Aerial view of the digester

An aerial view of the rehabilitated digesters and the new control building containing high rate mixing equipment and microturbines

Converting Waste to Energy

"Our renovations allow us to capture the methane gas produced at the plant and use it to produce electricity through two new microturbines," says Dave Henderson, Utility Director for the City of West Lafayette, Indiana. "To augment methane production, we also have a new fats, oils, and grease (FOG) receiving station that allows us to introduce waste grease from restaurants into the digester to boost our methane production. The methane gas, burned in two microturbines, generates 15% of the total electricity needed to operate the plant processes. An added plus is that grease haulers are paying tipping fees for dumping their grease, and this is generating revenue for the plant and help pay for the costs of our renovation."
An exciting outgrowth of the original project is the chance to use food waste as an energy source. "We are taking food waste from Purdue university's dining courts and are adding that to the digesters through the central grease-receiving station," relates Henderson. The university was already separating out the food waste from other waste for a composting project. Although the composting project ended, they were still separating the food from other waste. It was a perfect opportunity to take this preprocessed pulp matter and use it in the digesters to increase energy production. There was only minimal added expense to make this work."We are very pleased with the initial results," added Henderson. "We worked out the logistics of receiving this new source and the digesters responded very well to the food waste. We're excited about this new waste stream going into the digesters.

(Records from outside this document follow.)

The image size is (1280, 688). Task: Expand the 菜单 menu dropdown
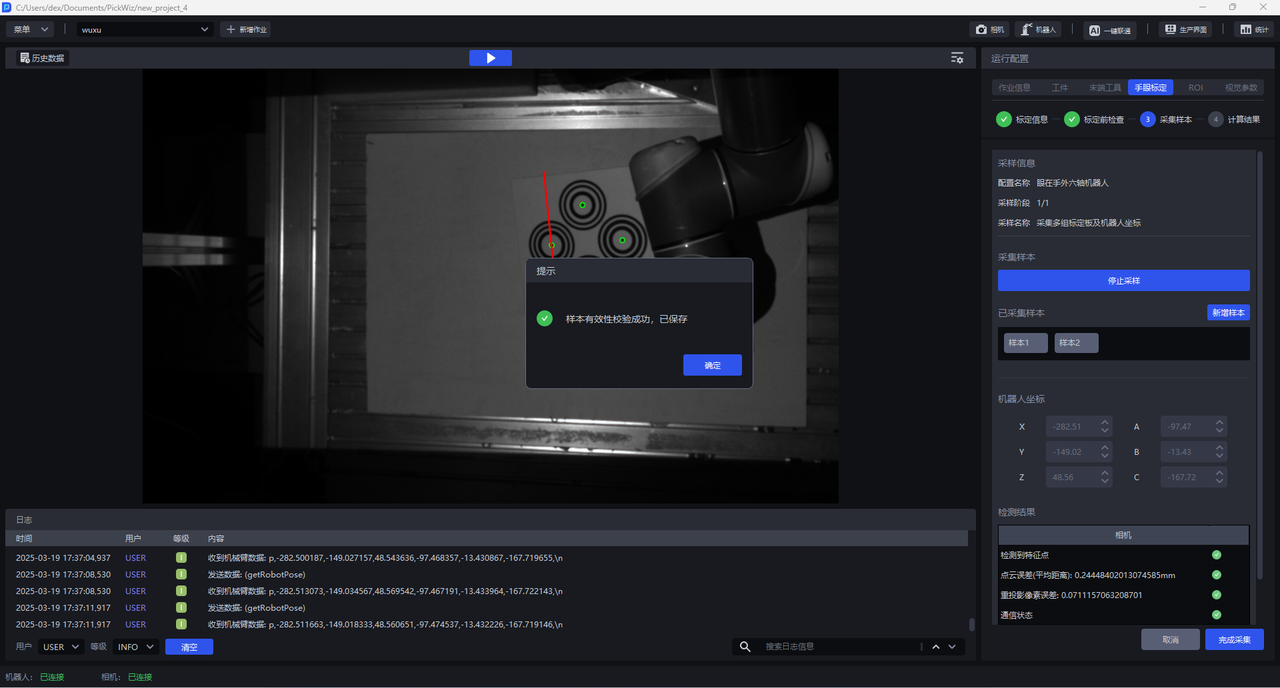[x=30, y=30]
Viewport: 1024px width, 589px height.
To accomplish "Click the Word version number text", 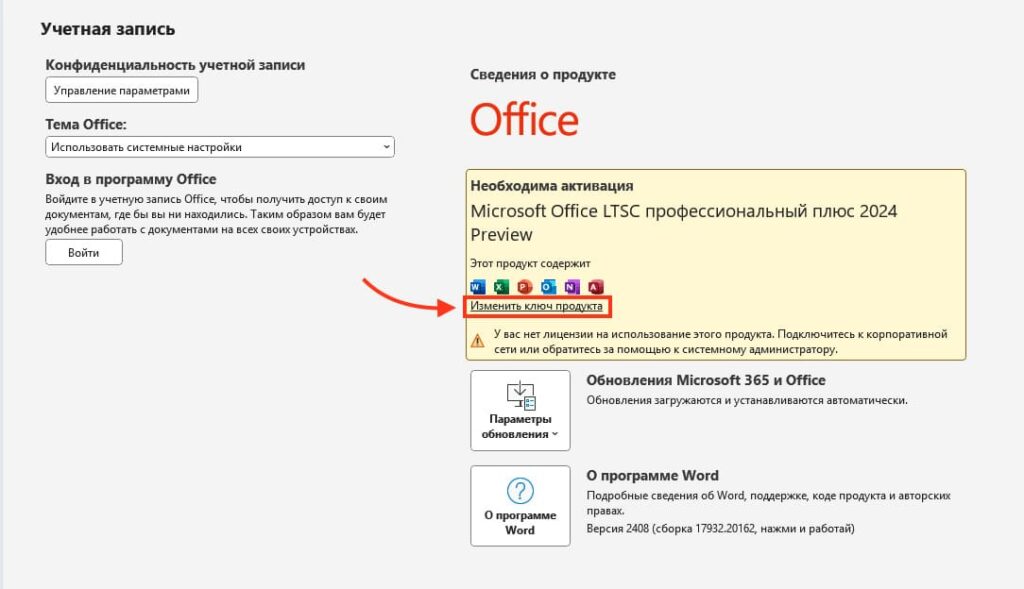I will pos(720,528).
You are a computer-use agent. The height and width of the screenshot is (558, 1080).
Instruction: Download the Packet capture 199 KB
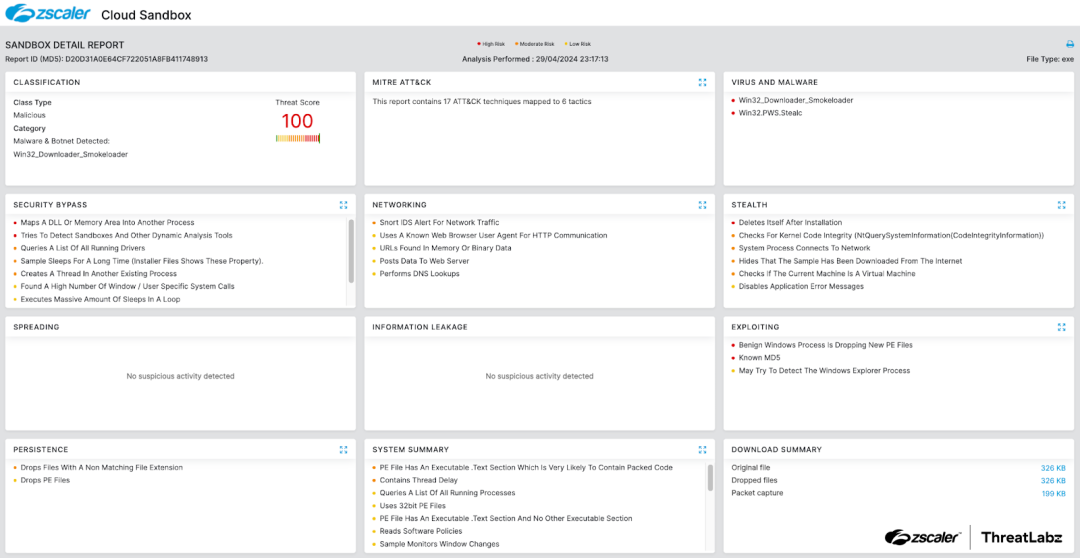[x=1053, y=493]
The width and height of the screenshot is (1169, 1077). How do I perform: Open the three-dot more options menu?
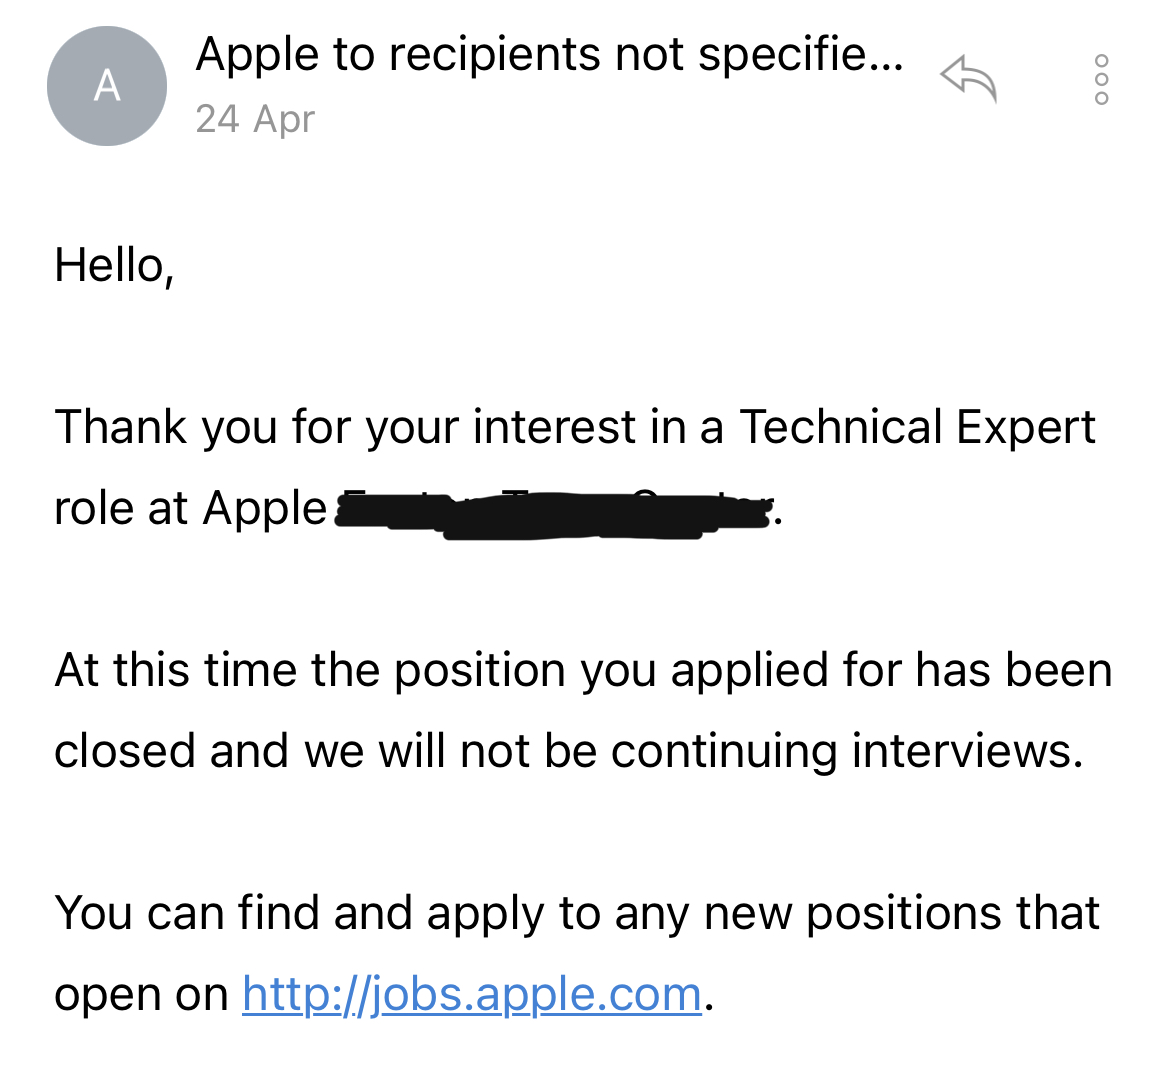(x=1101, y=79)
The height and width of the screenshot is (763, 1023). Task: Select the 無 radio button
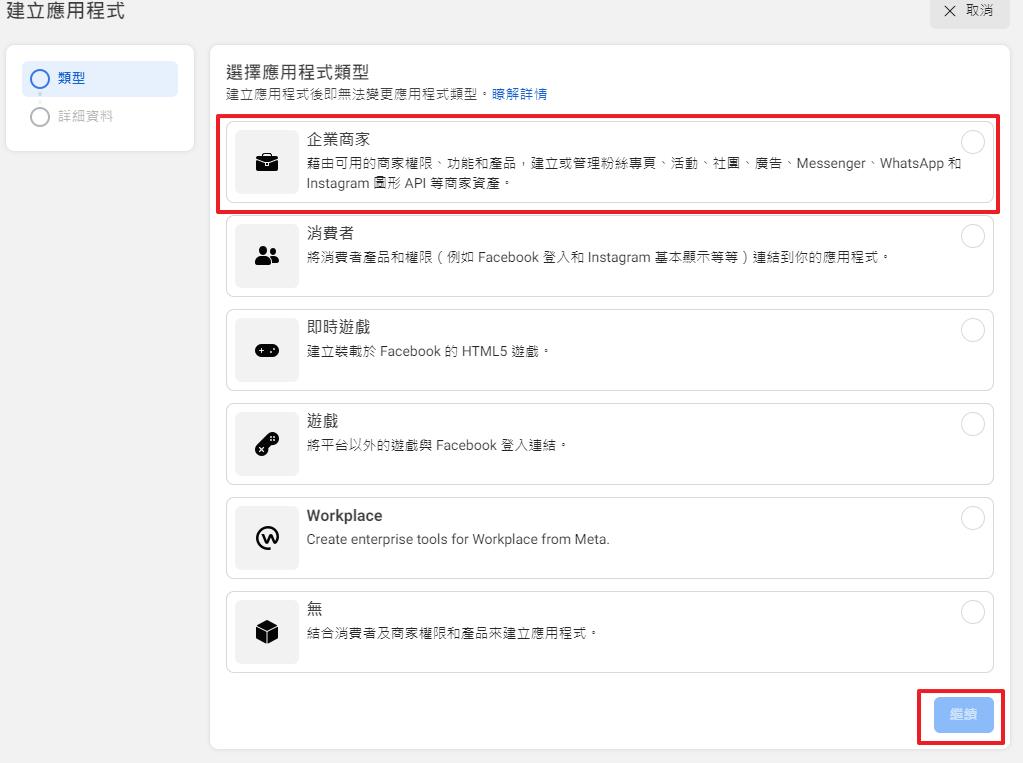[x=972, y=612]
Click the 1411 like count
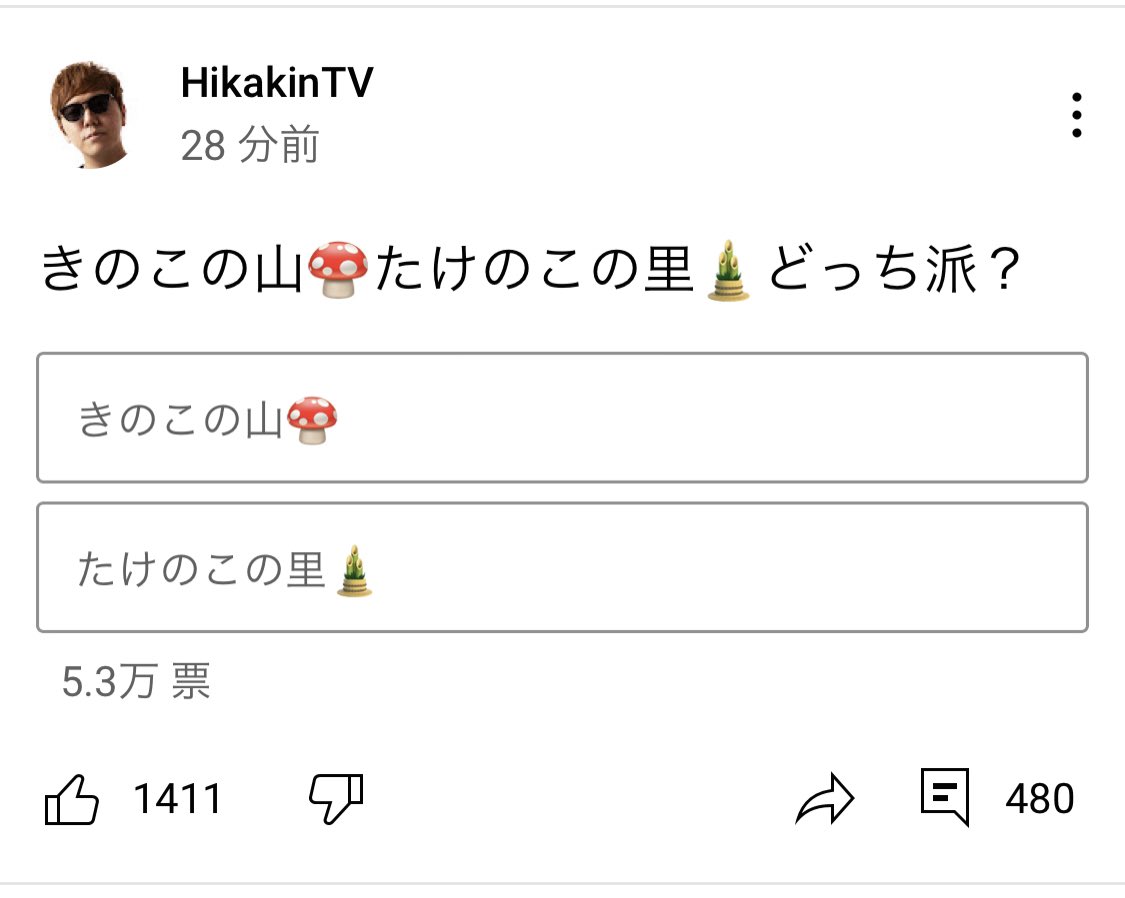 point(178,798)
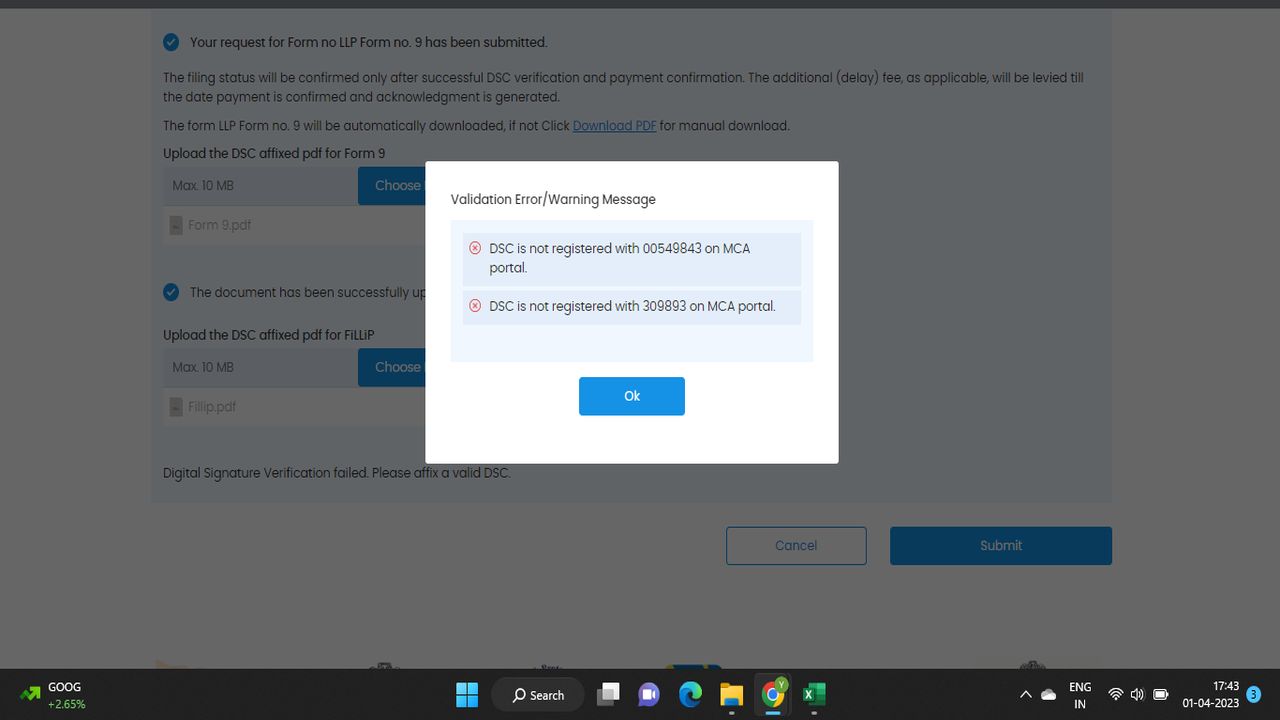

 The normal digestion process produces 37 cu. ft. of gas per minute. Adding FOG doubles the amount of digester gas. By adding the food waste from Purdue, the plant could get 10% more energy.  Purdue can avoid paying fees for disposing of the food waste at the landfill while we will get the benefit of converting that food waste to energy. 

"Although the use of food waste improved gas production, the additional cost to allow the plant to treat the food waste was minimal," adds Henderson. "We bought a portable cart lifter to tip the digested food waste into the grease-receiving station. The university is just across the street from the plant, so the cost of transporting the waste was far less than for hauling it to the landfill. Both the city and university staffs are excited about this project and are pleased with the results so far. Although we still have a few details to work out, we are in the process of installing our own food grinder in order take even more food waste. Food waste that hasn't been ground up like what we already receive from Purdue will come to the plant soon. The possibilities for diverting this waste to the plant for energy production instead of sending it to a landfill are extremely exciting.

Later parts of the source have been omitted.